Cet amendement vise à sécuriser et protéger un modèle émergeant dans le secteur des VTC et du transport public particulier de personnes (T3P) qui permet de mieux lutter contre la fraude sociale et fiscale : la coopérative d’activité et d’emploi (CAE).
Dans un contexte que plus de 60 % des chauffeurs évoluent aujourd’hui dans l’illégalité (fraude fiscale, sous-déclaration ou absence de déclaration à l’URSSAF), la CAE constitue un véritable levier de lutte contre la fraude sociale et fiscale pour l’État, en régularisant des chauffeurs qui sous-déclaraient leurs revenus. Au-delà, les CAE peuvent attirer des chauffeurs dans un modèle légal alors qu’ils étaient coincés dans un modèle frauduleux, permettent de redistribuer à l’État des cotisations fiscales et sociales qui étaient détournées en agissant comme « précompte » (entre 250 et 450 millions d’euros par an).

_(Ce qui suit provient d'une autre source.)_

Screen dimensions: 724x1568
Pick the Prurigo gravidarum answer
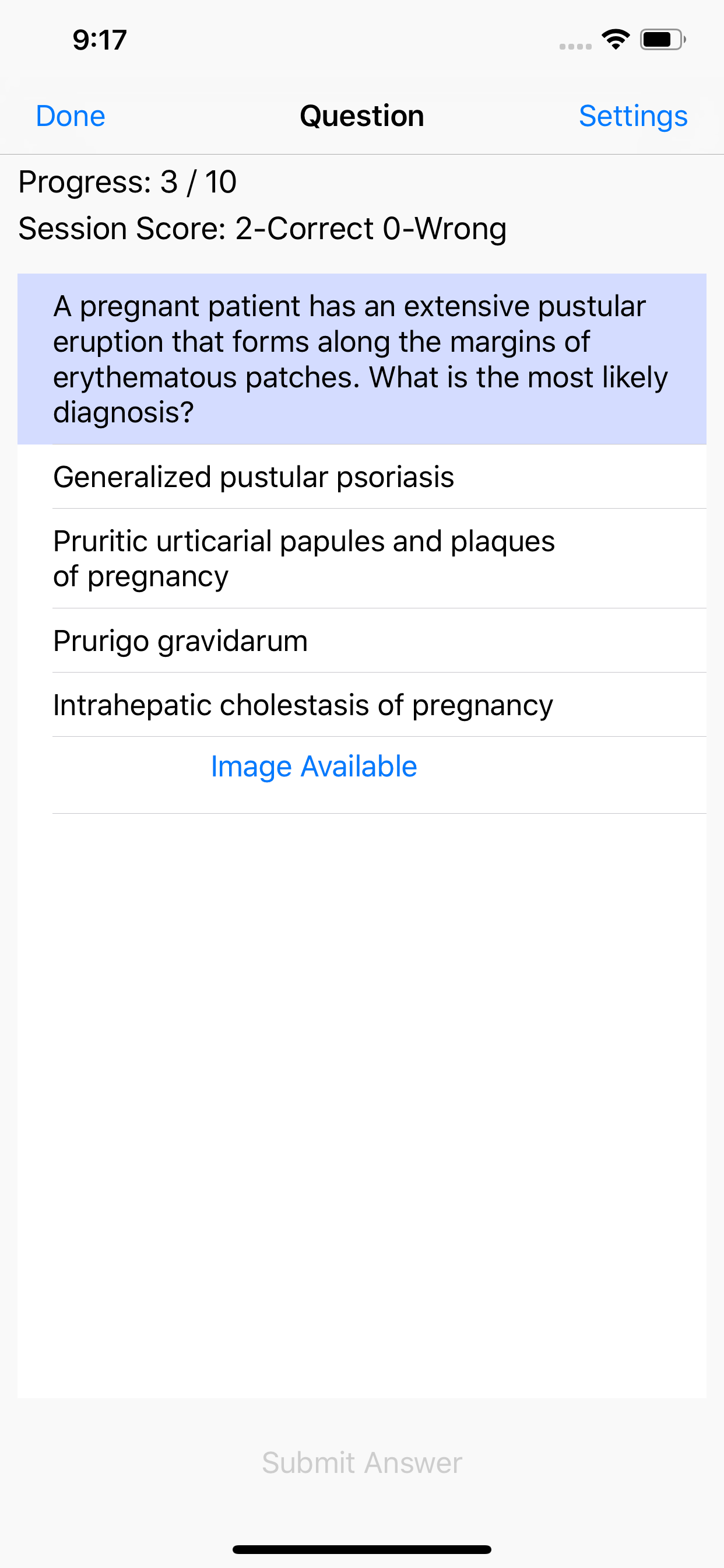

De plus, la CAE constitue une solution économique et sociale vertueuse et de plus en plus plébiscitée puisqu’elle permet aux chauffeurs d’avoir un contrat d’entrepreneur salarié, une protection sociale, de l’autonomie et un accompagnement administratif.
Reconnue dans le droit du travail (loi Hamon), la CAE ne bénéficie que d’une dérogation dans le code des transports qui reconnait mal ce statut hybride d’entrepreneurs salariés.
Il apparaît dès lors que la loi ne reconnait et ne protège pas assez le modèle CAE dans le secteur du VTC, alors même qu'il permet de lutter contre la fraude.
Cet amendement vise donc à sécuriser et protéger ce modèle gagnant-gagnant pour les chauffeurs, l’État et de lutte contre la fraude en précisant la définition d’exploitants afin de reconnaître le statut de d’entrepreneurs salariés de CAE dans le secteur des transports, et en évitant le détournement du modèle et en reconnaissant la CAE comme mandataire pouvant enregistrer ses chauffeurs directement au registre VTC, lorsqu’elle remplit les conditions définies par voie réglementaire.
Afin d’exercer son activité, une CAE doit avoir la possibilité d’enregistrer ses chauffeurs entrepreneurs salariés dans le registre des voitures de transport avec chauffeur (REVTC) et ne plus être assujettie à une forme de dérogation.